Cidades são feitas de pessoas, e precisam ser, antes de tudo, plataformas de fruição e encontro para elas. São criações sobre espaços naturais, e realizam-se pela habilidade de estabelecer relações saudáveis e positivas com eles.

Sede da maior floresta urbana do mundo, a cidade metropolitana do Rio possui cerca de 90 mil hectares de áreas protegidas, o equivalente a 16% de seu território, e conta com 183 unidades de conservação.

A proposta, que define muito dos fundamentos de boas cidades de nosso tempo, encontra no Rio uma das ilustrações naturais mais evidentes para si. A vitalidade cultural, esportiva e das paisagens naturais da cidade e sua disposição para o convívio no espaço público estarão sempre entre seus ativos mais singulares.

70% das ruas no município do Rio são arborizadas.

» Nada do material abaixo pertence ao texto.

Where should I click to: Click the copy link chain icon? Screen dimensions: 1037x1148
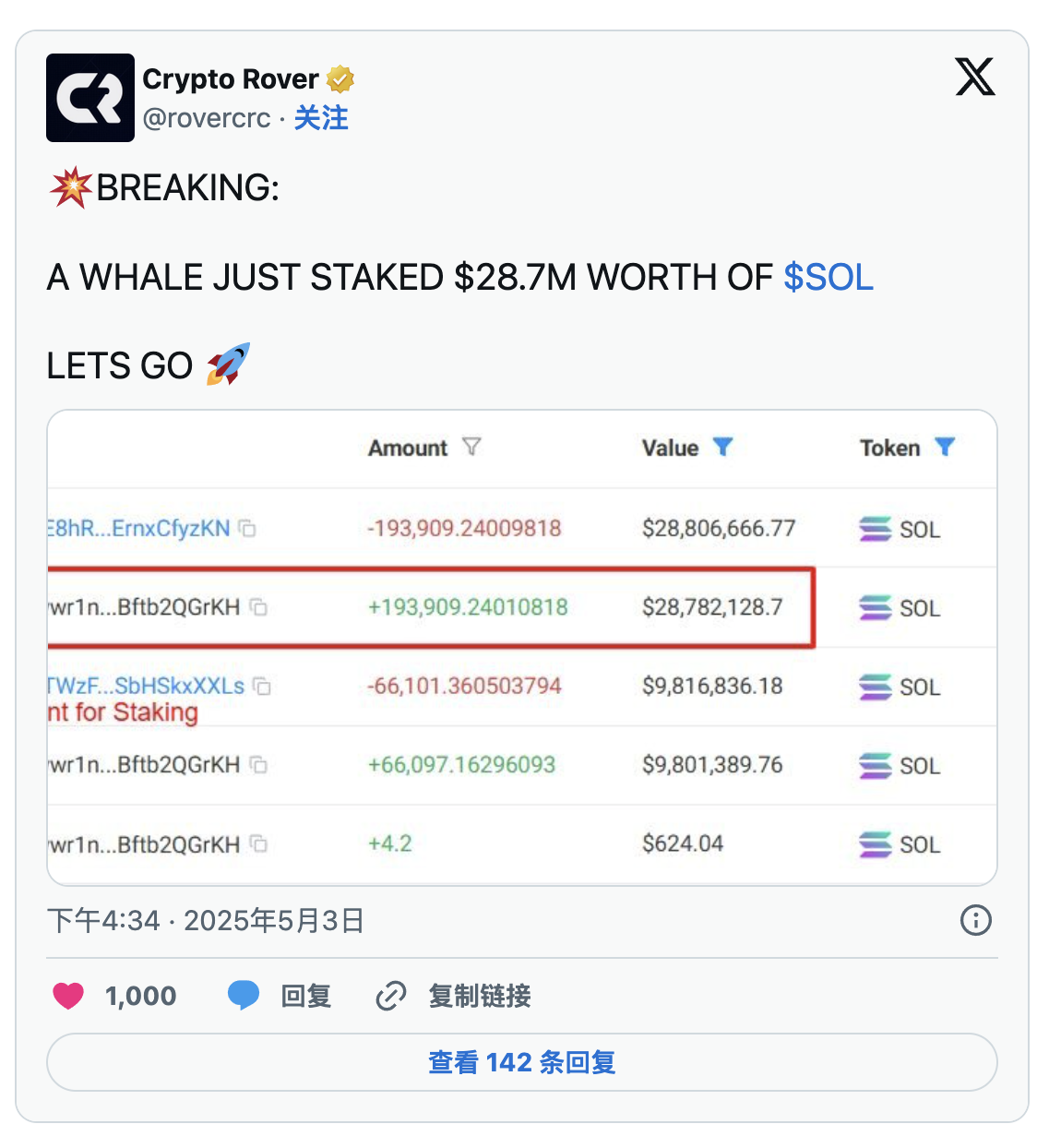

Em São Gonçalo essa taxa é de apenas 34%.

O espaço é vasto, no entanto, para desfazer a degradação de áreas verdes na extensão plena do seu território, qualificar a relação cotidiana com a natureza e os espaços coletivos e revelar o potencial inexplorado da vitalidade criativa na experiência da cidade como um todo. Também aqui, o Rio será sempre mais belo na proporção direta de mais inteiro, ícone potencial de realização urbana saudável, sustentável e feliz.